Pension savers take £2.7bn cash from savings

The dash for pension cash shows no sign of relenting since the government introduced new flexible access to allow over 55s to spend their retirement savings as they wish.

The latest official figures published by HM Revenue & Customs (HMRC) show almost 170,000 over 55s have taken £2.7 billion from their pension funds since April 6.

Although HMRC has given the overall figures, the tax authority has declined to publish a breakdown showing whether the money has flowed out in lump sums or flexible access withdrawals.

HMRC also explained no comparative figures with the previous tax year can show how much income tax retirement savers paid on the money they have taken.

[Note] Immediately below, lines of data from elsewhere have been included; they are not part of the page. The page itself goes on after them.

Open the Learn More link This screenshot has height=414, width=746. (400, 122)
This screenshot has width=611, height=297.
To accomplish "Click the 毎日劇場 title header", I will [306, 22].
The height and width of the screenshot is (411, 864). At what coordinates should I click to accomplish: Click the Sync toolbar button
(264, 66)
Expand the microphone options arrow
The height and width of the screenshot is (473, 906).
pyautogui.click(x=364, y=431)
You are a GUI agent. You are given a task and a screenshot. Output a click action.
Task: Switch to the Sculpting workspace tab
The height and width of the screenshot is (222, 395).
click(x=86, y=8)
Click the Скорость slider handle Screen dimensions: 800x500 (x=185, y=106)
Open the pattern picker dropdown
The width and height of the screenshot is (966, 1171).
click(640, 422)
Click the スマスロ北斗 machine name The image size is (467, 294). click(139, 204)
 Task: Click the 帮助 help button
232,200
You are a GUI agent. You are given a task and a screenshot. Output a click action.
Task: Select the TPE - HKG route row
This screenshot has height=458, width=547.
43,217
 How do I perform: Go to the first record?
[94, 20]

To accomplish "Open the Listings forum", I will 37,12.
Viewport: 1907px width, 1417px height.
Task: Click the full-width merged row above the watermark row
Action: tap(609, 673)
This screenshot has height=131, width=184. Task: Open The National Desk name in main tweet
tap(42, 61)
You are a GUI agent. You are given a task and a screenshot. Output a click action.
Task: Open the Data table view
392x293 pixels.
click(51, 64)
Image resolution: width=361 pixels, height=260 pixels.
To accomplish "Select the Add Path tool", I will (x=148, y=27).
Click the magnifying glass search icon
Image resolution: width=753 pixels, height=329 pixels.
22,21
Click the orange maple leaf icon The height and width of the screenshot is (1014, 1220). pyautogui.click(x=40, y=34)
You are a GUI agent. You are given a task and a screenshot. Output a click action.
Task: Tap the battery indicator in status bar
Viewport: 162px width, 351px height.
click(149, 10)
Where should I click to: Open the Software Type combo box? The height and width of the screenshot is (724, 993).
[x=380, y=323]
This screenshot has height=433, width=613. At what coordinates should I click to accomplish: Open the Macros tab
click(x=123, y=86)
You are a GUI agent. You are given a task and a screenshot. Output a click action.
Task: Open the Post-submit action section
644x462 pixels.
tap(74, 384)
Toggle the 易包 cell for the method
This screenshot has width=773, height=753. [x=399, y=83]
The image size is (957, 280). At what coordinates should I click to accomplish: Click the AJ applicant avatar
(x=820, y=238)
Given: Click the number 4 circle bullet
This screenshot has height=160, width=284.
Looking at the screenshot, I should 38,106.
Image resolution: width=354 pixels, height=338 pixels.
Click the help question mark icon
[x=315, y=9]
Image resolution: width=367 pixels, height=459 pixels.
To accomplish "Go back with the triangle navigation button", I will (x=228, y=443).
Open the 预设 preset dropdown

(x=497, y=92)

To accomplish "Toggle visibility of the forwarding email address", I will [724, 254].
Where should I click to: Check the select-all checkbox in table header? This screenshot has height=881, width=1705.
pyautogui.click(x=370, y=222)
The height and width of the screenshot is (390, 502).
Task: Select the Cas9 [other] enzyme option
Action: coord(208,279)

Doubts about pension data accuracy

Figures published by pension providers and regulators show a discrepancy with the HMRC figures.

Pension firm trade body the Association of British Insurers says £2.5 billion was paid out between April 6 and October 6.

Their figures show 80% of cash lump sum withdrawals went to pension savers aged between 55 and 65, while in 95% of cases, retirement savers took their entire pension funds as cash.

Regulator the Financial Conduct Authority (FCA) reported last month that more than 57,550 pension savers aged over 55 had withdrawn all their pension cash since April and that 137 had taken £250,000 or more as a lump sum.

Financial experts argue the data released about pension freedoms is interesting but lacked detail.

Waiting for meaningful flexible access figures

The industry believes not all pension providers have reported flexible access figures for the first six months of the scheme and HMRC’s statistical base is incomplete and may contain inaccurate information.

“The FCA is in the middle of an exercise to collate flexible access pension data from across the industry, and it’s likely these will be the most meaningful figures when the project is completed,” said Tom McPhail, pension expert at financial platform Hargreaves Lansdown.

“HMRC admits the data is not as good as it could be, so we will have to wait and see the reality of how people are treating flexible access to their pension savings.”